LISTA DE ACTIVIDADES:
a: Transcribe sin cambios el fragmento del texto sobre San Juan de Letrán que empieza con las palabras "Las tiendas" y termina con "en otro lado.".
b: Pasa al inglés esta oración del texto sobre San Juan de Letrán: «Eran épocas donde se iba al centro a comprar lo que sólo ahí se podía encontrar y, por supuesto, a precios inmejorables.»
c: Prosigue el texto sobre San Juan de Letrán a partir de su última oración.

TEXTO PROPORCIONADO:
:::

Por Alonso Marroquin Ibarra
El Eje Central Lázaro Cárdenas, en la Ciudad de México, tuvo por nombre el de San Juan de Letrán. Corría de norte a sur, partiendo de la Alameda Central, donde se encuentra el Palacio de Bellas Artes, a unas cuadras
del Teatro Blanquita y la Plaza
de Garibaldi, la plaza tradicional de los mariachis. La prolongación de la avenida
en sentido opuesto tenía por nombre Aquiles
Serdán. En la actualidad el Eje Central incluye ambas.
En las décadas de los
años cincuentas y sesentas, San Juan de Letrán era una de las avenidas más concurridas.
Caminaban por ella un número de personas que parecía infinito, procediendo de
los rincones más apartados de esta inmensa metrópoli. Eran épocas donde se iba
al centro a comprar lo que sólo ahí se podía encontrar y, por supuesto, a
precios inmejorables.
Las tiendas
departamentales no tenían la presencia e influencia actuales; las calles, hoy
cerradas al transito vehicular, veían pasar un flujo interminable de
automóviles y autobuses de pasajeros, sin que existieran las prohibiciones para
estacionarse en las calles interiores. Visitar el centro era de rigor y San Juan, como se le decía
sintéticamente a la avenida, contaba con establecimientos que ofrecían a los visitantes
una amplísima variedad de artículos.
Caminar por San Juan de Letrán era integrarse a un
río de compradores y curiosos que se pegaban a los aparadores; permitía pasar
revista a todos los estratos sociales de los habitantes de este México
colorido, lo mismo estaban ahí albañiles y obreros comprando ropa en las
desaparecidas Tiendas Milano, que el intelectual entrando a
la Librería Zaplana en busca de ese libro que no podía encontrar en otro lado.
Otros más se detenían, por la tarde, en El
Moro a disfrutar de un excelente chocolate y churros calientitos, recién
hechos. El gran premio para los niños, después de convencer a sus padres, era
entrar al desaparecido Cine Avenida
y pasar un rato de maravilla viendo películas de dibujos animados, los
episodios de El Gordo y el Flaco
(Laurel y Hardy) y los
de Los tres Chiflados. Por décadas
fue el único cine en esta inmensa capital con programación exclusiva para los
niños.

:::

Registros de datos:
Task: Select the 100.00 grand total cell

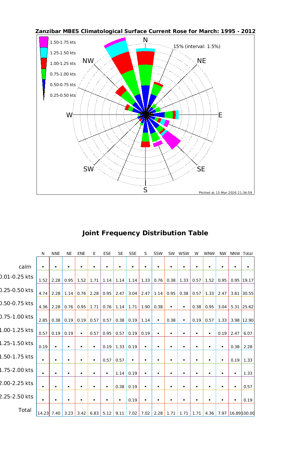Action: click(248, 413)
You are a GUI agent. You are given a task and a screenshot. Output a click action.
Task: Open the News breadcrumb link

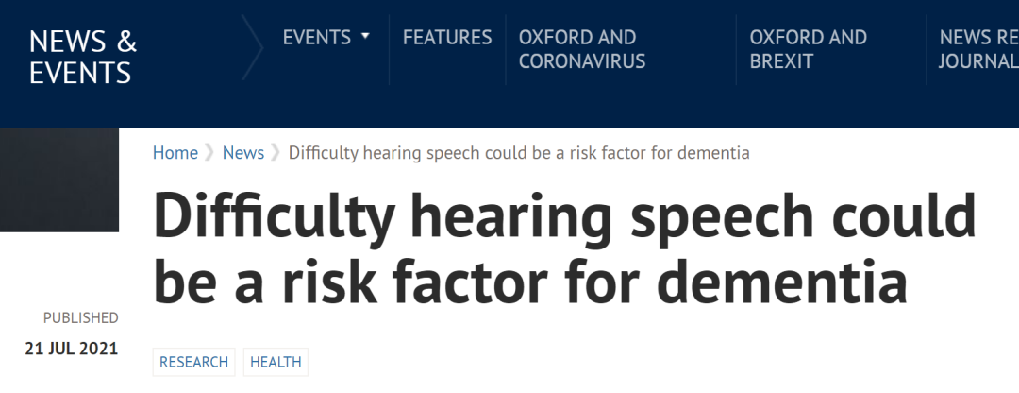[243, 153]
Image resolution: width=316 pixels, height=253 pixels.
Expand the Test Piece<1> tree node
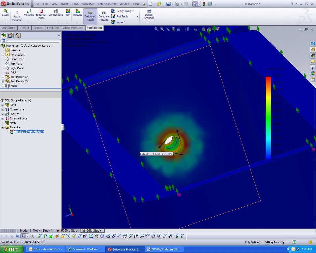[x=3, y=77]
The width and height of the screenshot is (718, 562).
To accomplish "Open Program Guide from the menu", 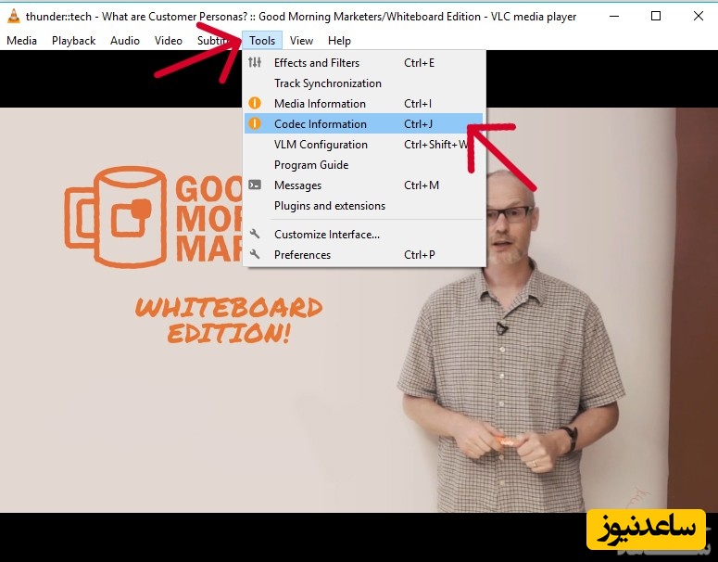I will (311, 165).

:::

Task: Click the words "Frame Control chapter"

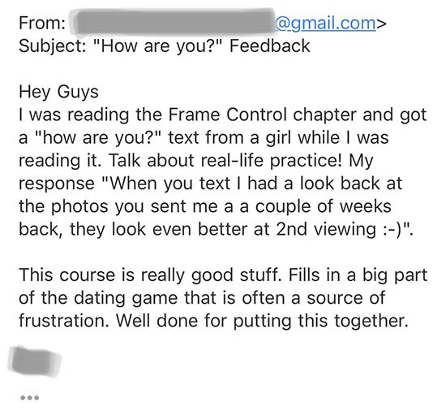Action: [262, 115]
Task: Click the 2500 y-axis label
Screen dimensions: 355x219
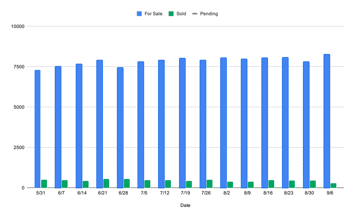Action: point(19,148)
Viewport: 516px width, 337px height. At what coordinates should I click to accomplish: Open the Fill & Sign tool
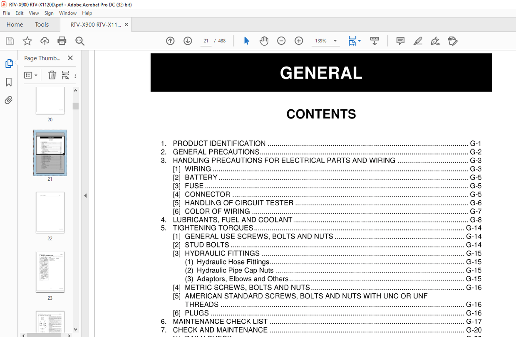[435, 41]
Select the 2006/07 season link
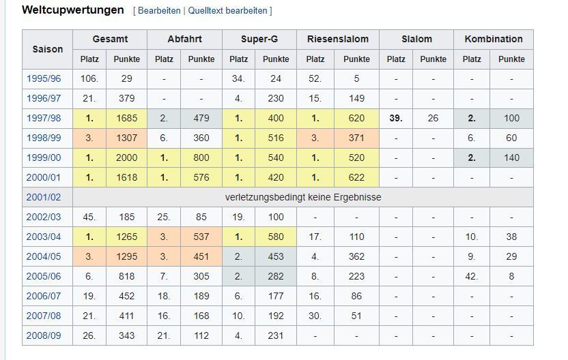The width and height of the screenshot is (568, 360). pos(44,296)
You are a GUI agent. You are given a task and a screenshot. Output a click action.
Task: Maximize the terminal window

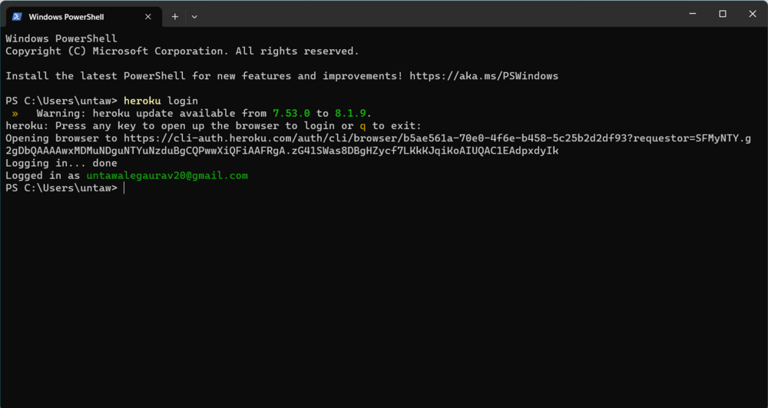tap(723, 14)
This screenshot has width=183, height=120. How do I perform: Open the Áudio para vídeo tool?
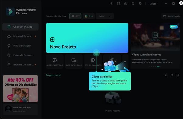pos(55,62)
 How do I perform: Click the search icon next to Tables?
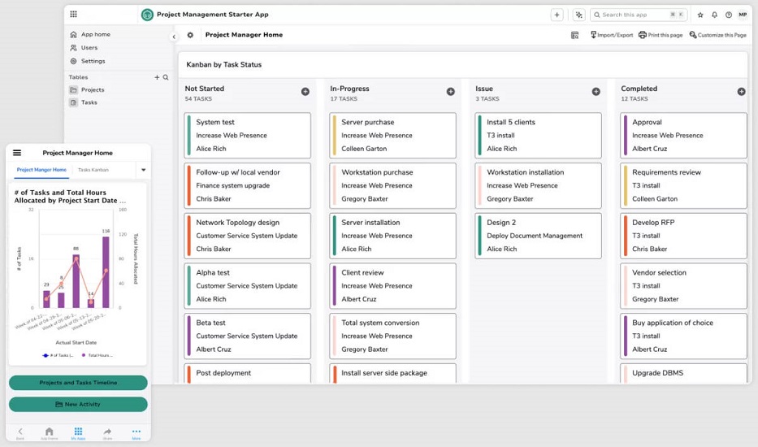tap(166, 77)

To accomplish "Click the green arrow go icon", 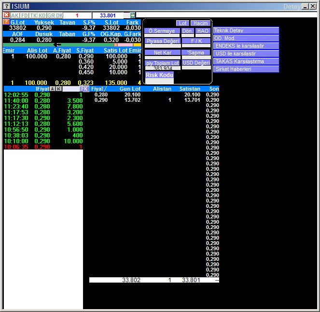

:::

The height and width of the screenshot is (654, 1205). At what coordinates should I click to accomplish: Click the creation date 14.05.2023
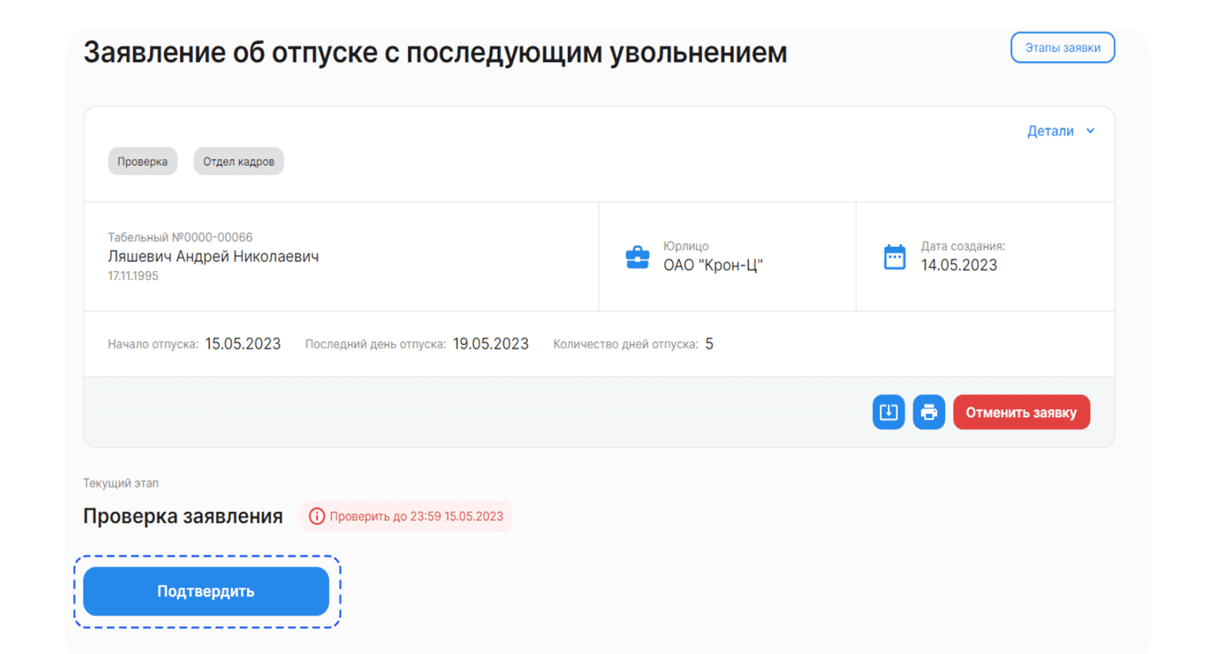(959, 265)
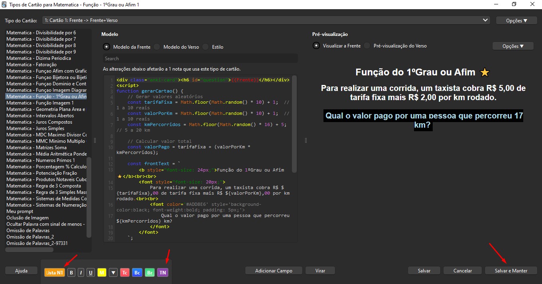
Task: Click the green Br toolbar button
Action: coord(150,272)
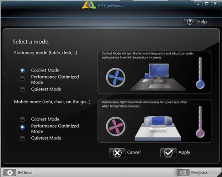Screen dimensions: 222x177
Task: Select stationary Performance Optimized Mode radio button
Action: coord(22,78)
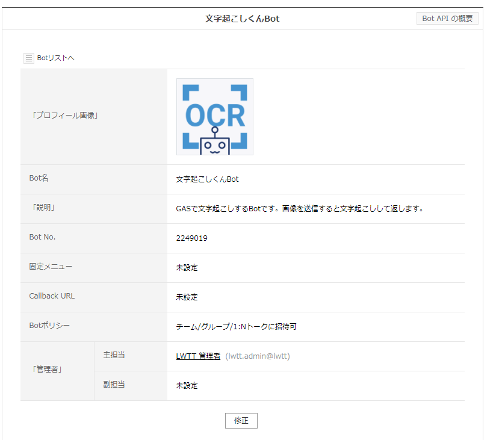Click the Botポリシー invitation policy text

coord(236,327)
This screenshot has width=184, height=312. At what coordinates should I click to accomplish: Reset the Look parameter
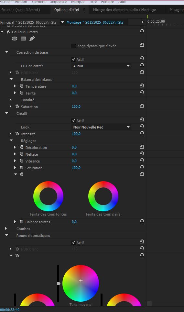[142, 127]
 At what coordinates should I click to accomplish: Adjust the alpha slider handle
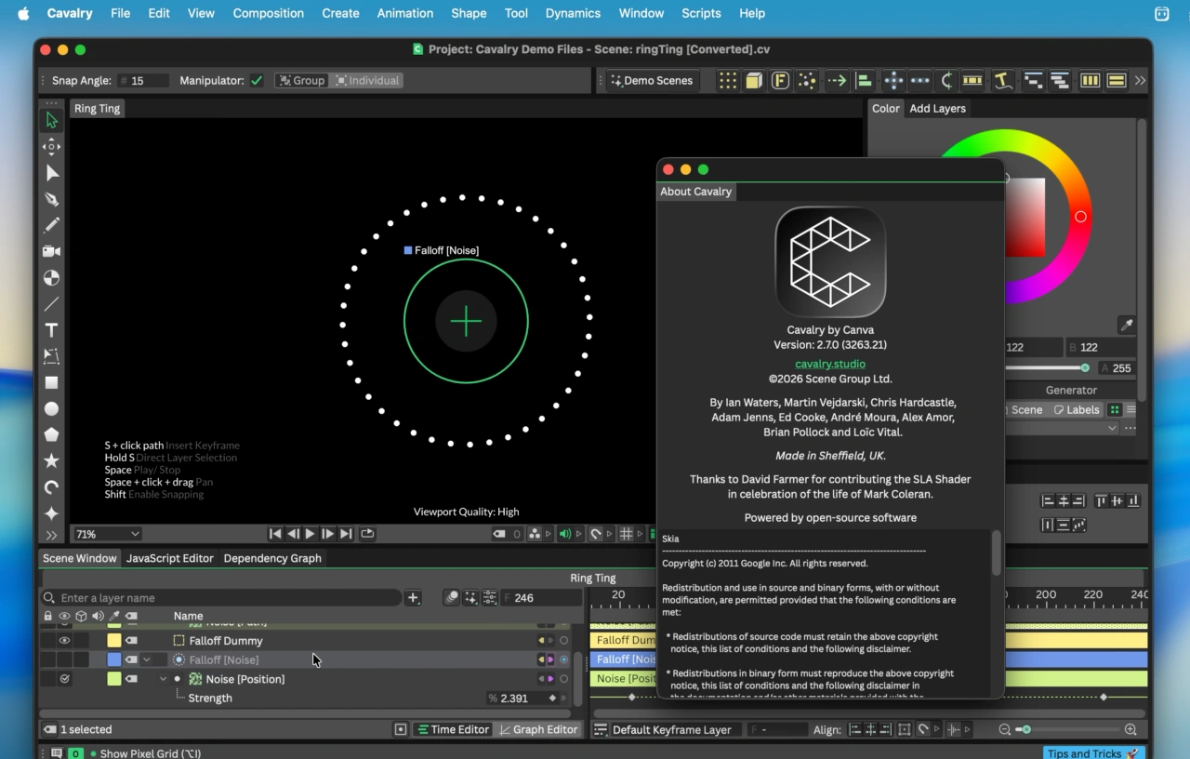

:::

RESPUESTAS DADAS:
a:
Las tiendas
departamentales no tenían la presencia e influencia actuales; las calles, hoy
cerradas al transito vehicular, veían pasar un flujo interminable de
automóviles y autobuses de pasajeros, sin que existieran las prohibiciones para
estacionarse en las calles interiores. Visitar el centro era de rigor y San Juan, como se le decía
sintéticamente a la avenida, contaba con establecimientos que ofrecían a los visitantes
una amplísima variedad de artículos.
Caminar por San Juan de Letrán era integrarse a un
río de compradores y curiosos que se pegaban a los aparadores; permitía pasar
revista a todos los estratos sociales de los habitantes de este México
colorido, lo mismo estaban ahí albañiles y obreros comprando ropa en las
desaparecidas Tiendas Milano, que el intelectual entrando a
la Librería Zaplana en busca de ese libro que no podía encontrar en otro lado.

b: Those were times when people went downtown to buy what could only be found there and, of course, at unbeatable prices.

c:
Desplazarse entre tanta
gente activaba todos los sentidos y había que ponerlos en juego. Las madres, jalaban
a sus chamacos, bien agarrados de las manos, haciendo malabares, ya que no era
inusual que fueran cargadas de bolsas y bultos; el paisano que iba o regresaba
de trabajar, sorteaba a éste y aquél y a tantos que venían en línea recta, como
rinocerontes, ciegos, en un “ábranla que lleva bala” y “no me quito, si me
pegan me desquito”.
En medio de aquel
bullir de gente, cuando menos se esperaba, se oía un click y de inmediato un
chamaco le entregaba al caminante una pequeña tarjeta, al tiempo que decía:
«Mañana, después de las doce, puede pasar por sus fotos». No era posible pedir
que se hiciera una segunda toma. Los que venían detrás impedían que nadie se
detuviera. Así que eran verdaderas instantáneas las que realizaban aquellos
fotógrafos callejeros. Los había muy buenos, excelentes. De no haber sido así,
el negocio nunca hubiera prosperado.

Niño en el Zócalo (1958)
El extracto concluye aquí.